Upperclassmen will follow the same protocols as they eat lunch in their classrooms.

Addressing the skeptics who fear that teens and adolescents will balk at wearing masks, Swinyard pointed out that every class from kindergarten and up has been compliant.

“Regardless of the grade level, our kids do an amazing job,” Swinyard told school board members last week.

At Central Valley High School, where students returned four weeks ago, Principal Kerri Ames admitted that “we were worried about kids wearing their masks.”

“But they have met our expectations as long as we were clear in our expectations,” Ames said.

At nearby University High School, Principal Keven Frandsen noted that teen rebelliousness is more than offset by a desire to get back to normal.

“We learned that people are very appreciative to be back in buildings,” Frandsen said.

High-Edward said he got the same message during a recent visit to the Mead School District, where secondary students have been in buildings part time since September.

“The message I got was, the kids don’t what to jeopardize this,” High-Edward said as he placed orange-and-black tape to the floors of the hallway.

“That’s what I’m counting on,” High-Edward said.

Meanwhile, teachers at Rogers High School were considering the other half of the risk-reward equation of returning to buildings.

For many students, distance learning has been a disaster.

“I’m only halfway through where I should be, contentwise,” science teacher Shawn Carney said. “I have some kids who I don’t know if they’ve done the assignments.”

“I have some kids who are awesome, but on the others, I’m beating my head against a wall – the emails and the phone calls are not working,” Carney said.

Carney predicts that March will be “rough” as students transition back to in-person learning, but they need to be back in class.

Kids are suffering emotionally as well. Natalie Sarria-Wiley, a mental health therapist at Rogers, has spent hundreds of hours visiting homes, looking for the red flags that have gone unnoticed for almost a year.
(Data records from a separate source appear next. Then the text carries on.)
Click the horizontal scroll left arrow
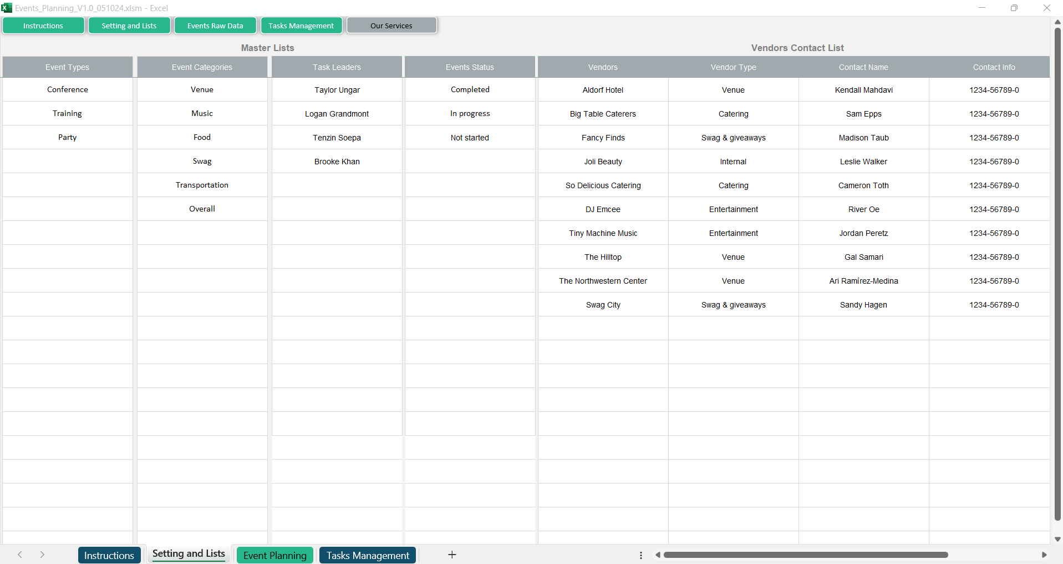658,555
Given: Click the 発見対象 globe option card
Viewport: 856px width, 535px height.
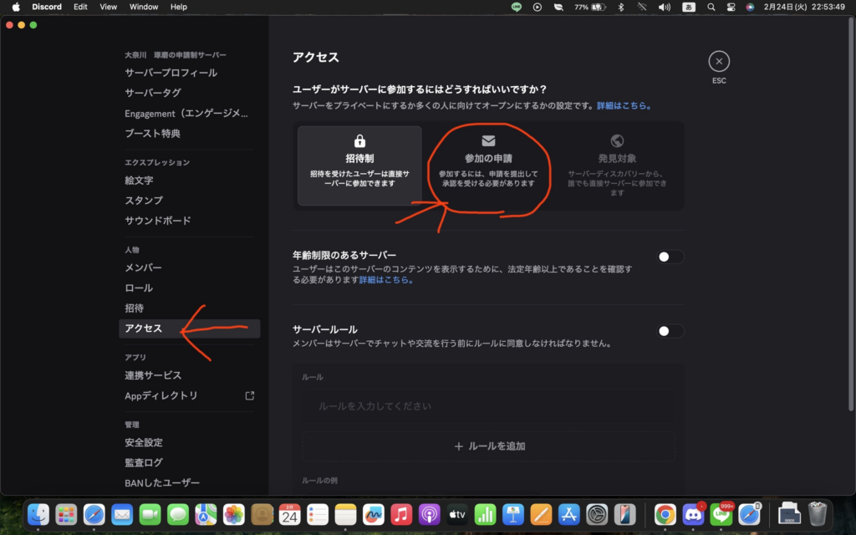Looking at the screenshot, I should click(x=617, y=166).
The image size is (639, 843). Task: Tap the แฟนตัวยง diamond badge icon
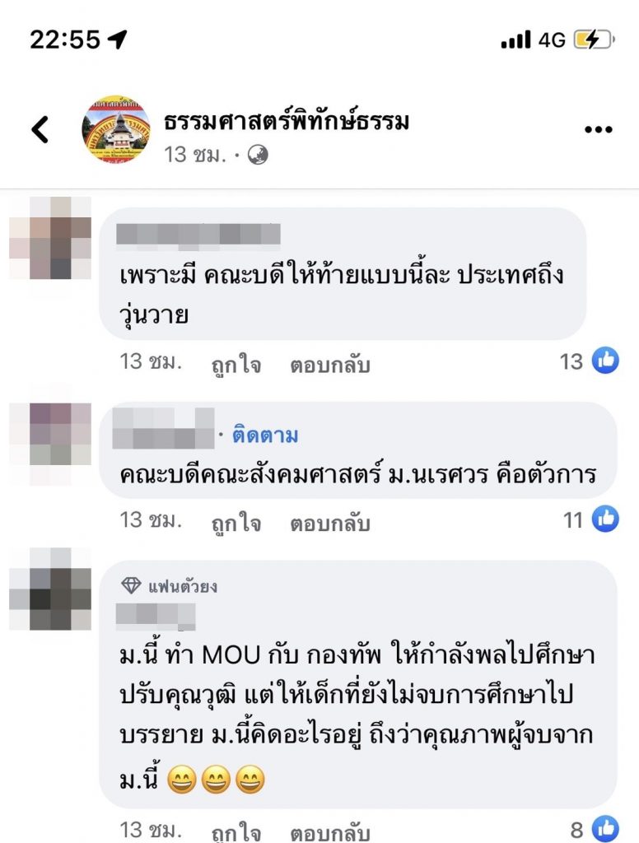(131, 585)
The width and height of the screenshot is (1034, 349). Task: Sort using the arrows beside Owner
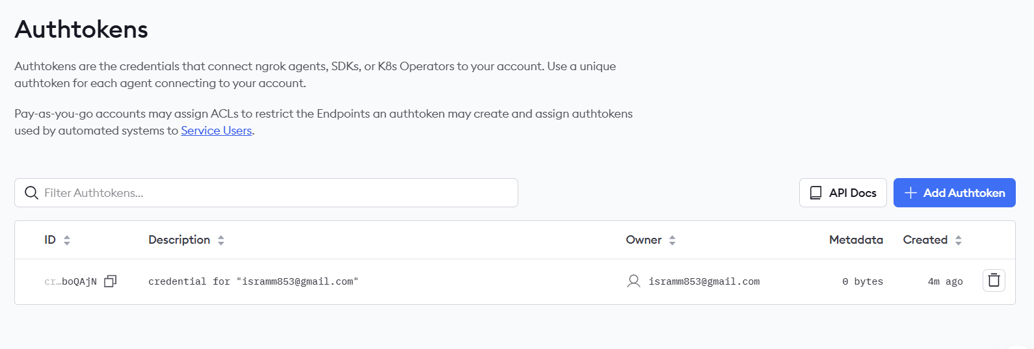point(672,240)
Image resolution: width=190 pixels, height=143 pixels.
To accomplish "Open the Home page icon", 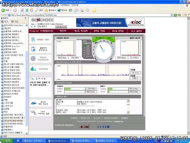I will [32, 10].
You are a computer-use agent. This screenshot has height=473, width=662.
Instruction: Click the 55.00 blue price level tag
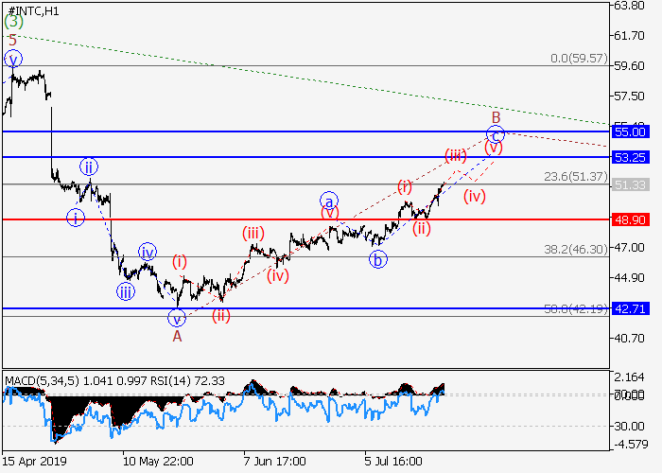tap(629, 131)
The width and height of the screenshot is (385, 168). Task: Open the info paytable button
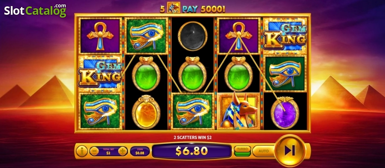(81, 151)
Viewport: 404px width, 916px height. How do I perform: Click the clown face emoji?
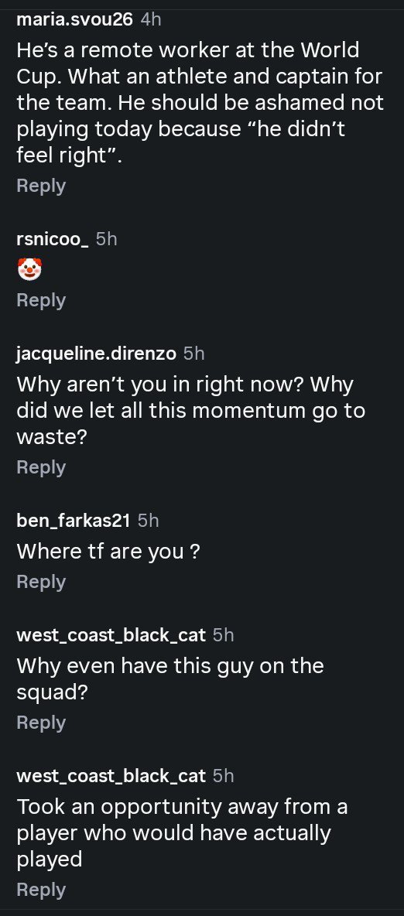(29, 270)
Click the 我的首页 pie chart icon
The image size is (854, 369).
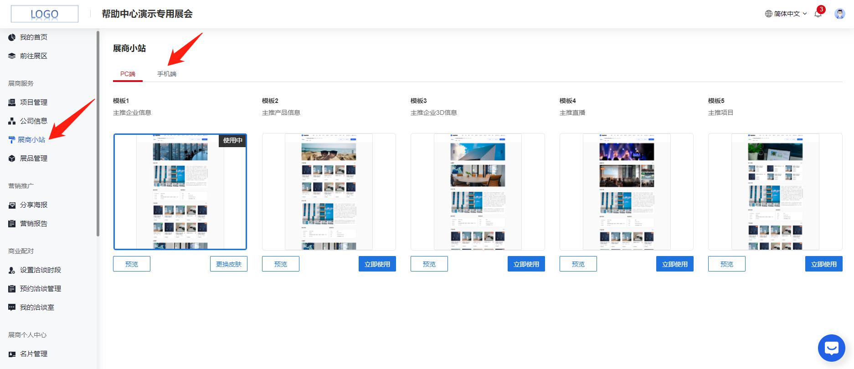pyautogui.click(x=12, y=37)
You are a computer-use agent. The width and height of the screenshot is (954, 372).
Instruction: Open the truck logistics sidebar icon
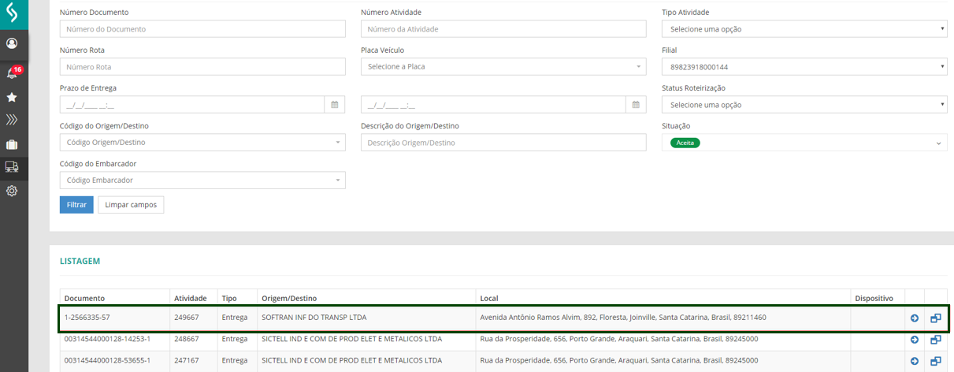click(12, 167)
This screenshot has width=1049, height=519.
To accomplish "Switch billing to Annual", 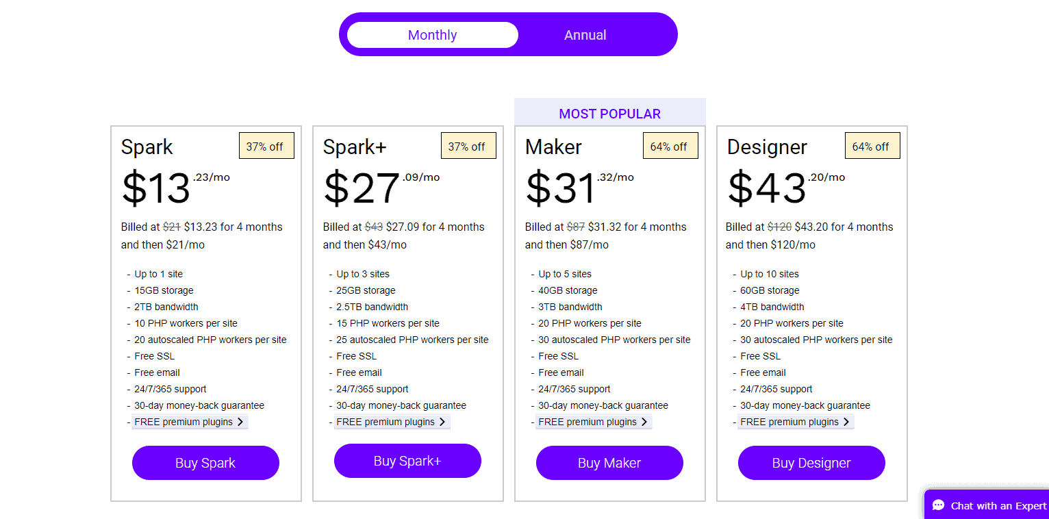I will coord(585,35).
“Some of them don’t have stable housing,” said Sarria-Wiley, who also tries to connect families and children with food and other necessities.

There are more reasons to get kids back to class, said Mark Lund, principal at Glover Middle School in northwest Spokane.

“We’ve definitely grown as a system, and our teachers have done a phenomenal job,” Lund said. “But we know that the social-emotional needs of our students are higher than ever before.”

“We’ve got to meet those needs,” Lund said.